The Defense Advanced Research Projects Agency (Darpa; Arlington, Va.) said it plans to demonstrate the infantry radio concept in the field as early as the summer of 2002. The mobile-radio program, which seeks to provide each soldier with a high-data-rate cell phone, would rely on "extreme frequency agility" and a new networking approach to link infantry units spread out over a wide area.
The "soldier's radio" is being developed by a contractor team led by ITT Aerospace and Communications (Fort Wayne, Ind.). ITT is working with MontaVista Software Inc. (Sunnyvale, Calif.) to port embedded Linux to StrongARM processors. Darpa has adopted Linux as part of an open-systems approach to technology development.
Much of the impetus for the tactical radio program stems from the explosion of mobile communications in the commercial world. "People always ask why there are no cell phones in the field," said Paul Kolodzy, a program manager in Darpa's Advanced Technology Office. The reason, of course, is that there are no relay towers or basestations on the battlefield.
The Darpa mobile-communications program, also know as the "situational awareness system," would use high-capacity, low-power radios linked together by a "self-configuring" network to keep soldiers connected with each other at frequencies ranging from 20 MHz to 2.5 GHz. Kolodzy called the architecture a "mobile, ad-hoc, peer-to-peer network" that uses frequency-hopping technology to avoid communication intercepts and location-finding capability in other words, situational awareness on the battlefield but little power.
If deployed, the system could be scaled up to as many as 10,000 network nodes. The reconfigurable network would have to perform geographical routing of mobile communications via network gateways. "How you do the geo-routing is the biggest deal," Kolodzy said.

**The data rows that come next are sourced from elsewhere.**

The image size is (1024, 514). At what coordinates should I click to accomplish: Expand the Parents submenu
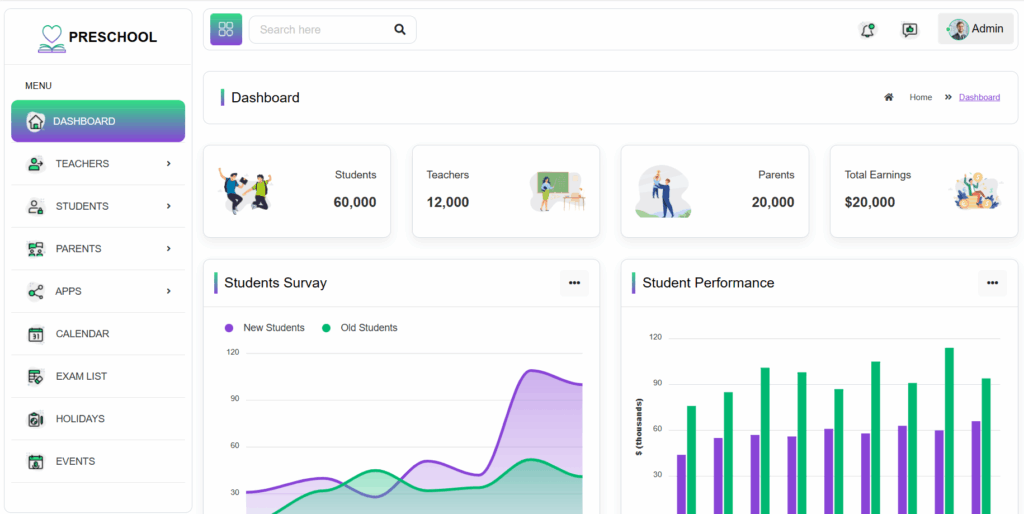coord(168,249)
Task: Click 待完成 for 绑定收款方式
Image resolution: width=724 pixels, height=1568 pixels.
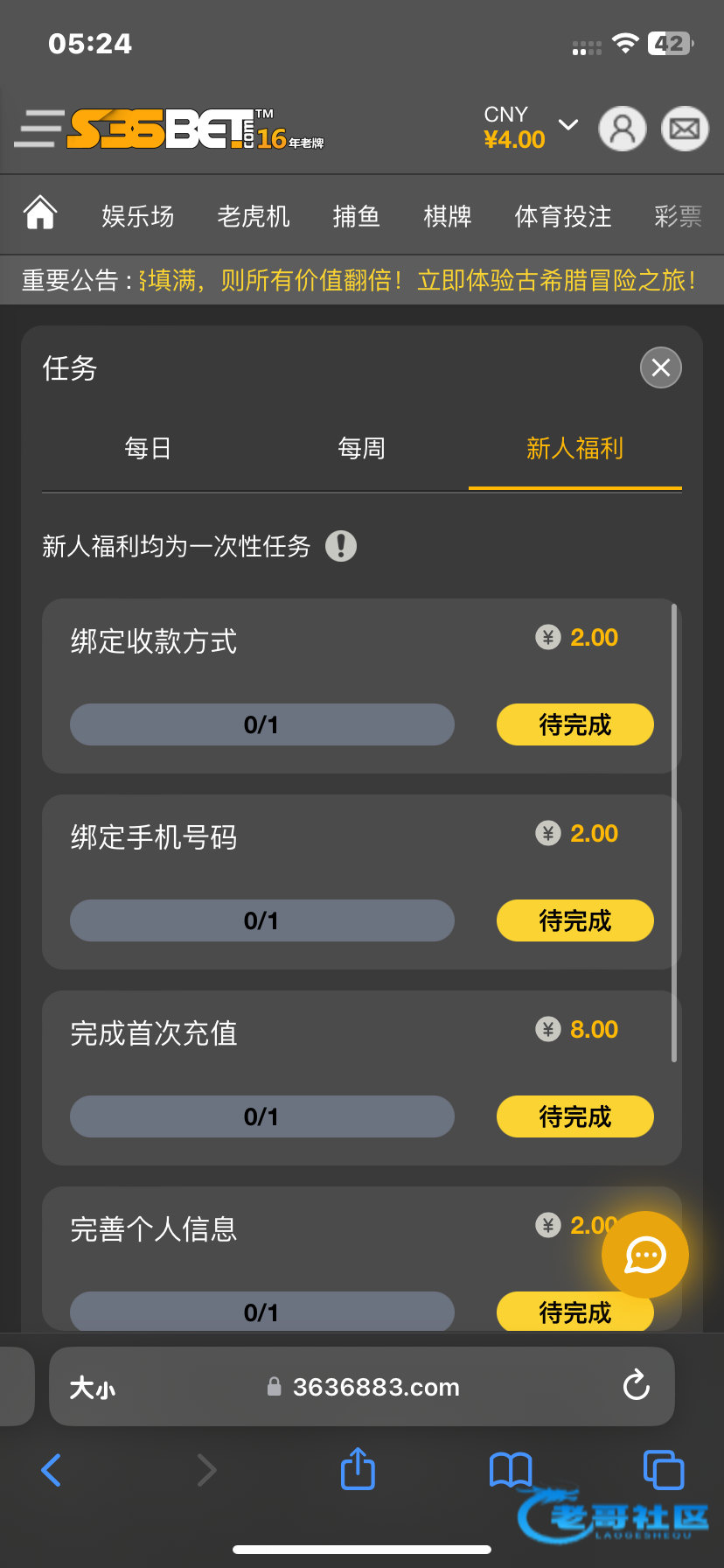Action: pos(574,724)
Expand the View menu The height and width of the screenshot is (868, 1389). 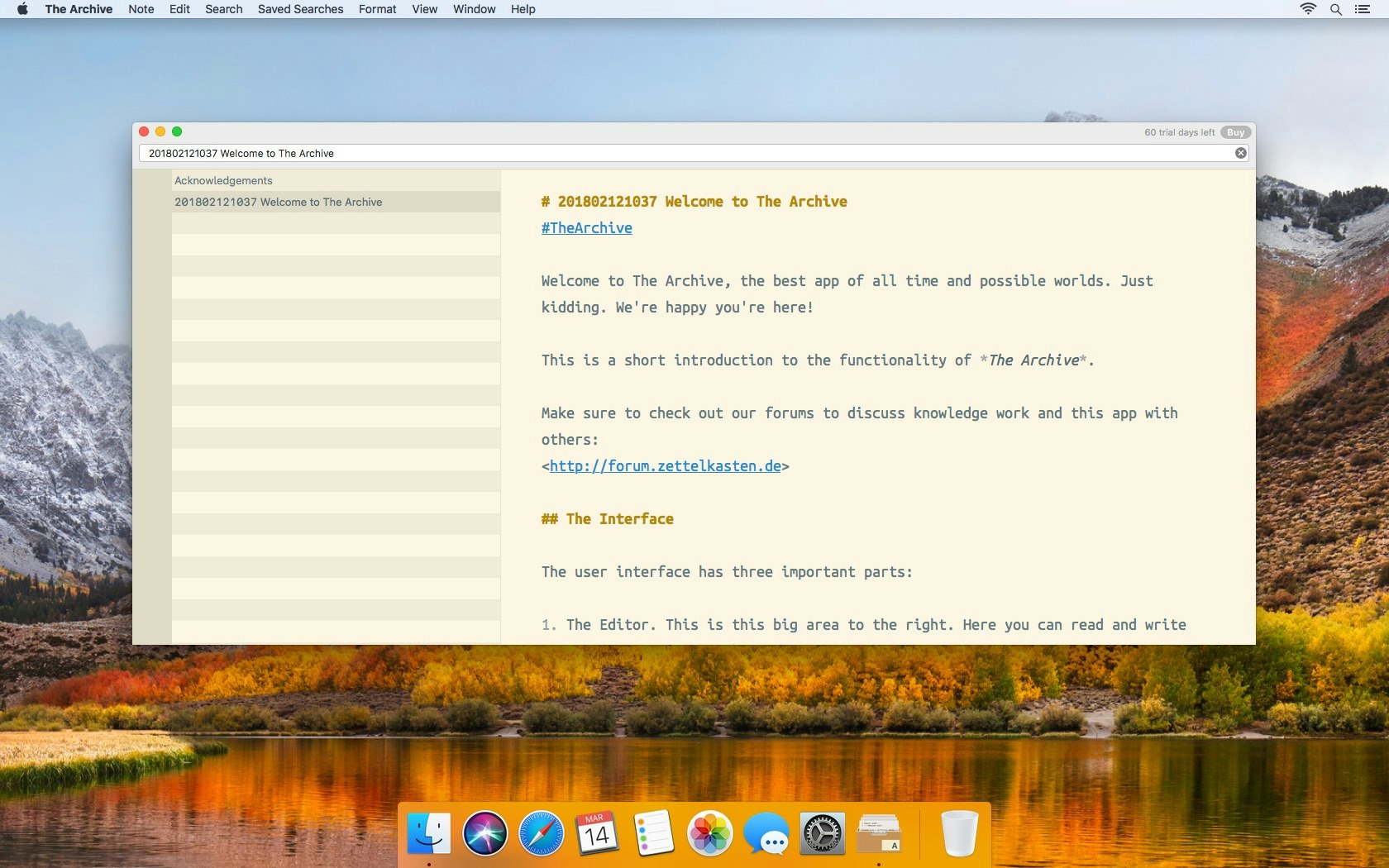point(424,9)
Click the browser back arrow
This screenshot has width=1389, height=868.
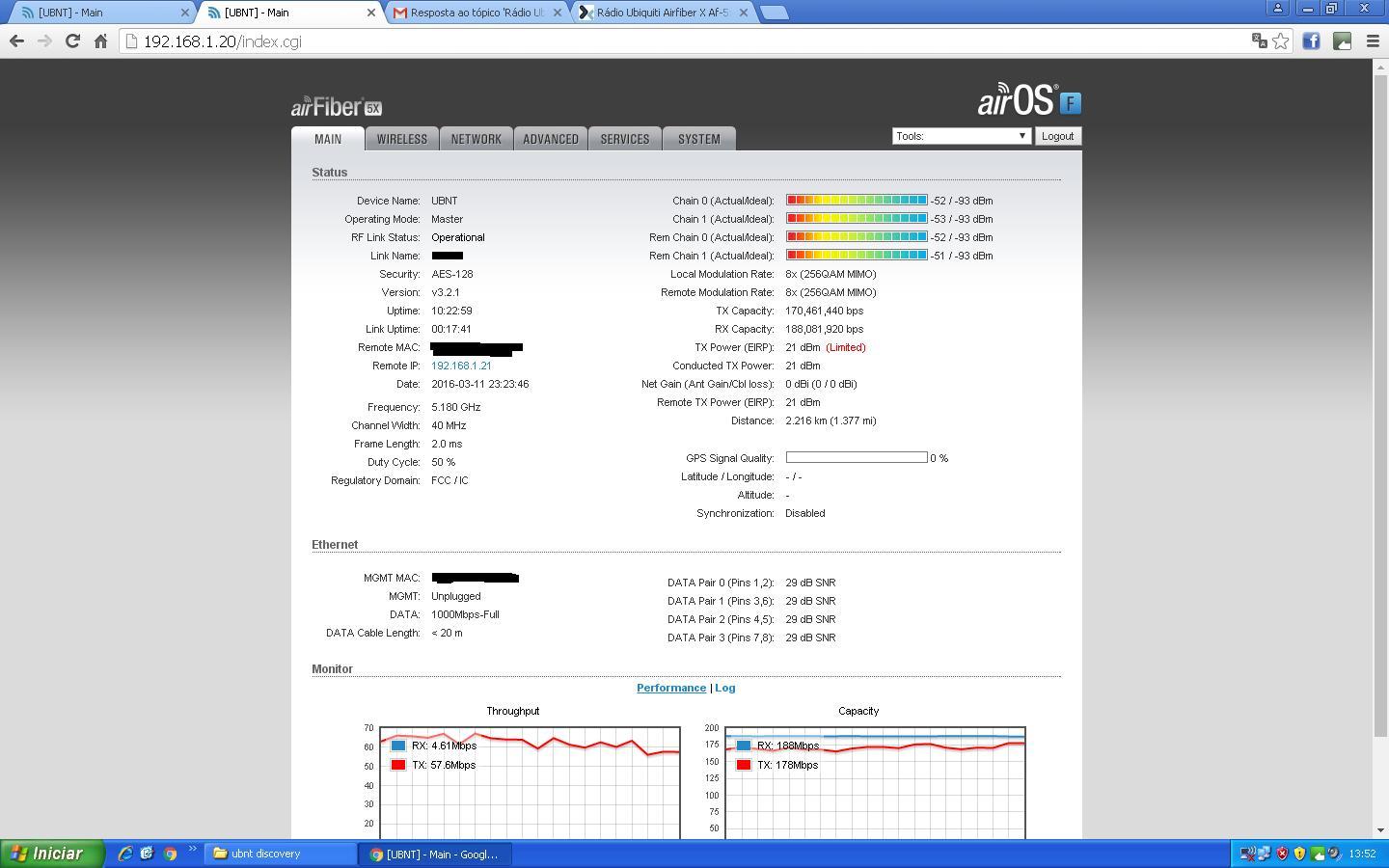[x=16, y=41]
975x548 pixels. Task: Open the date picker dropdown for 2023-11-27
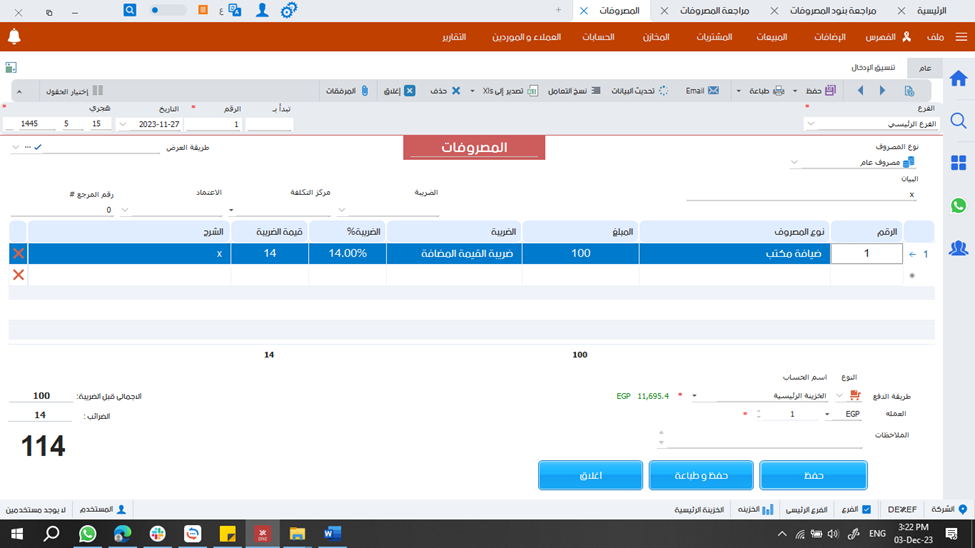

The planned technology demonstration next year would link 70 prototype radios over a network utilizing MontaVista's Hard Hat version of the standard Linux kernel and other open-source components, as well as StrongARM processors, DSPs and FPGAs. All hardware was chosen to reduce power consumption in the field.
The first beta version of the soldier's radio is expected to be ready by the end of the year, program officials said.
The field tests will help determine whether the radios can avoid enemy jamming, estimate a soldier's position when the global positioning system isn't available and provide a link between soldiers and battlefield sensors. Moreover, developers will determine whether they can keep the network operating in battlefield scenarios ranging from jungles to congested urban areas.
Potential users of the soldier's radio include the Army, Marine Corps and U.S. Special Operations Forces, Darpa said.
Program officials and contractors are also touting the mobile-communications program as an example of how commercial equipment based on open-source systems can be used to get new systems to the field faster and at lower cost. For example, ITT and MontaVista said they were able to speed technology development by porting Linux to StrongARM processors.